Collection entries:
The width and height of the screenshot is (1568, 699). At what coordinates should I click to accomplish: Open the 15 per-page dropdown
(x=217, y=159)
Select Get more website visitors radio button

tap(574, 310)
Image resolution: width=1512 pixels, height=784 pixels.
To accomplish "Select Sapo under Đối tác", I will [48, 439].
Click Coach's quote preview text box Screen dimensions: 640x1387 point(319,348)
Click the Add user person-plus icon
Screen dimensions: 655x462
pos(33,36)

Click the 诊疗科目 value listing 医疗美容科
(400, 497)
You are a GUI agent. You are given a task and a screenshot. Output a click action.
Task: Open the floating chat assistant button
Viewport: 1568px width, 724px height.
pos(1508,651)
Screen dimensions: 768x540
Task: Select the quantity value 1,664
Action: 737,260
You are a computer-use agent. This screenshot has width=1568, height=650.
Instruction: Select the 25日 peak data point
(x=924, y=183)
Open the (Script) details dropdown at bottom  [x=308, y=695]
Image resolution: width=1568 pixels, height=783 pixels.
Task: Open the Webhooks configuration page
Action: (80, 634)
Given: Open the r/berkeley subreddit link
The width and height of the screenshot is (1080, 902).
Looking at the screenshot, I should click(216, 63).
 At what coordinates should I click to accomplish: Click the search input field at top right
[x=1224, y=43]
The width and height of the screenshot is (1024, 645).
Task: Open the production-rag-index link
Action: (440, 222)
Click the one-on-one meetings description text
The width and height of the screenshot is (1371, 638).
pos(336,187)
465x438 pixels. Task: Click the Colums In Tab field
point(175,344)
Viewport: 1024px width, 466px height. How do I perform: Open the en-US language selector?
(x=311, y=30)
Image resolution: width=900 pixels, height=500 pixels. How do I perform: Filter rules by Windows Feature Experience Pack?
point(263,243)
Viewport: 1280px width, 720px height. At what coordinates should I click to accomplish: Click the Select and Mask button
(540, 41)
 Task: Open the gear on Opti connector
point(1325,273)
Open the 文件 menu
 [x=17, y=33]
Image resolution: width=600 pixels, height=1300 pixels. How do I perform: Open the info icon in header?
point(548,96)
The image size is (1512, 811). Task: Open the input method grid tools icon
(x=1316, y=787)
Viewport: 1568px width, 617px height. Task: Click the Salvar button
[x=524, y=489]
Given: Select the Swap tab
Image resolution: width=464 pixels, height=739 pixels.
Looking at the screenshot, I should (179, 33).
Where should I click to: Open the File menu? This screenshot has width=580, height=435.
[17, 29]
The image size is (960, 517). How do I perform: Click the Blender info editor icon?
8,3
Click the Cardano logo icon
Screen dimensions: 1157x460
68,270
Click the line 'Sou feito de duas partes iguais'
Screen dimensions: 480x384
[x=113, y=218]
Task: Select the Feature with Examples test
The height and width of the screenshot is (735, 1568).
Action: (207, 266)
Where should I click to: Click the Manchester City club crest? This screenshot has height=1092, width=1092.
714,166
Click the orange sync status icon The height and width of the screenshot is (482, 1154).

PROBLEM TO WORK ON » Reproduce all of the records above, line for line, with no changes.

EXERCISE RESULT »
The width and height of the screenshot is (1568, 699). At what coordinates should I click to accomplish: Open the 15 per-page dropdown
(x=217, y=159)
Select Get more website visitors radio button

tap(574, 310)
Image resolution: width=1512 pixels, height=784 pixels.
To accomplish "Select Sapo under Đối tác", I will [48, 439].
Click Coach's quote preview text box Screen dimensions: 640x1387 point(319,348)
Click the Add user person-plus icon
Screen dimensions: 655x462
pos(33,36)

Click the 诊疗科目 value listing 医疗美容科
(400, 497)
You are a GUI agent. You are given a task and a screenshot. Output a click action.
Task: Open the floating chat assistant button
Viewport: 1568px width, 724px height.
pos(1508,651)
Screen dimensions: 768x540
Task: Select the quantity value 1,664
Action: 737,260
You are a computer-use agent. This screenshot has width=1568, height=650.
Instruction: Select the 25日 peak data point
(x=924, y=183)
Open the (Script) details dropdown at bottom  [x=308, y=695]
Image resolution: width=1568 pixels, height=783 pixels.
Task: Open the Webhooks configuration page
Action: (80, 634)
Given: Open the r/berkeley subreddit link
The width and height of the screenshot is (1080, 902).
Looking at the screenshot, I should click(216, 63).
 At what coordinates should I click to accomplish: Click the search input field at top right
[x=1224, y=43]
The width and height of the screenshot is (1024, 645).
Task: Open the production-rag-index link
Action: (440, 222)
Click the one-on-one meetings description text
The width and height of the screenshot is (1371, 638).
pos(336,187)
465x438 pixels. Task: Click the Colums In Tab field
point(175,344)
Viewport: 1024px width, 466px height. How do I perform: Open the en-US language selector?
(x=311, y=30)
Image resolution: width=900 pixels, height=500 pixels. How do I perform: Filter rules by Windows Feature Experience Pack?
point(263,243)
Viewport: 1280px width, 720px height. At what coordinates should I click to accomplish: Click the Select and Mask button
(540, 41)
 Task: Open the gear on Opti connector
point(1325,273)
Open the 文件 menu
 [x=17, y=33]
Image resolution: width=600 pixels, height=1300 pixels. How do I perform: Open the info icon in header?
point(548,96)
The image size is (1512, 811). Task: Open the input method grid tools icon
(x=1316, y=787)
Viewport: 1568px width, 617px height. Task: Click the Salvar button
[x=524, y=489]
Given: Select the Swap tab
Image resolution: width=464 pixels, height=739 pixels.
Looking at the screenshot, I should (179, 33).
Where should I click to: Open the File menu? This screenshot has width=580, height=435.
[17, 29]
The image size is (960, 517). How do I perform: Click the Blender info editor icon?
8,3
Click the Cardano logo icon
Screen dimensions: 1157x460
68,270
Click the line 'Sou feito de duas partes iguais'
Screen dimensions: 480x384
[x=113, y=218]
Task: Select the Feature with Examples test
The height and width of the screenshot is (735, 1568).
Action: (207, 266)
Where should I click to: Click the Manchester City club crest? This screenshot has height=1092, width=1092.
714,166
Click the orange sync status icon The height and width of the screenshot is (482, 1154).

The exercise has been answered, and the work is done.